## start Input material

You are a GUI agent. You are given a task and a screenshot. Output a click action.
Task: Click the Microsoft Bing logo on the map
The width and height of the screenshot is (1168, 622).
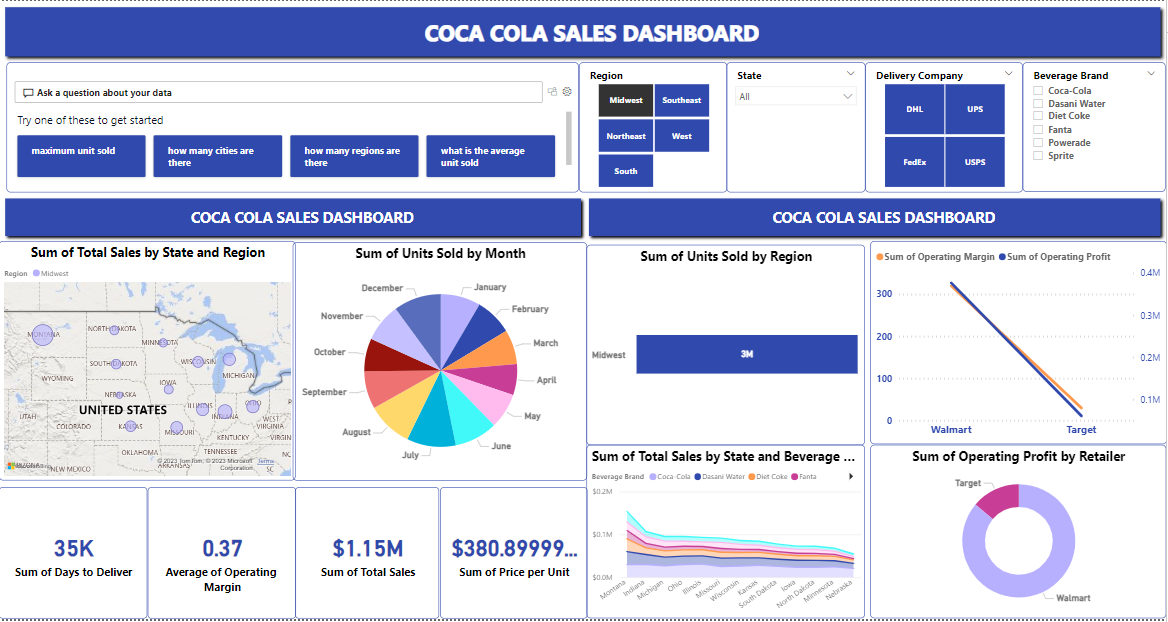click(x=13, y=464)
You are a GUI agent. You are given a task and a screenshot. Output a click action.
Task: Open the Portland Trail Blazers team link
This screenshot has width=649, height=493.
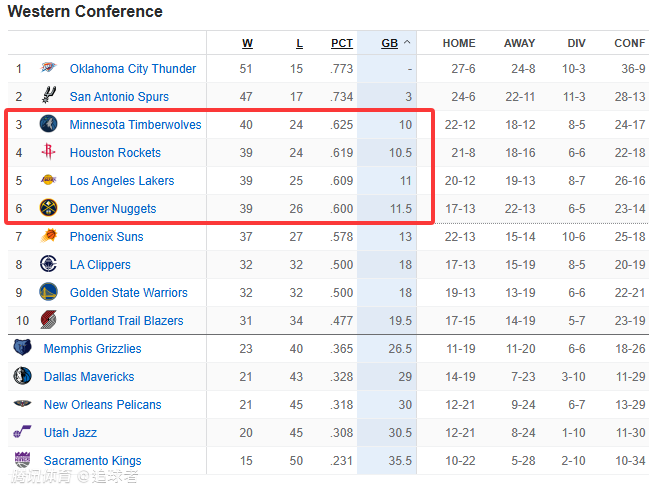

## end Input material

Requirements
Reproduce all of the records with every occurrence of "screenshot" replaced by "image", leaving everything else unchanged. Omit the pictures from your answer.

Result for this exercise
You are a GUI agent. You are given a task and a image. Output a click action.
Task: Click the Microsoft Bing logo on the map
The width and height of the image is (1168, 622).
click(x=13, y=464)
You are a GUI agent. You are given a task and a image. Output a click action.
Task: Open the Portland Trail Blazers team link
This image has width=649, height=493.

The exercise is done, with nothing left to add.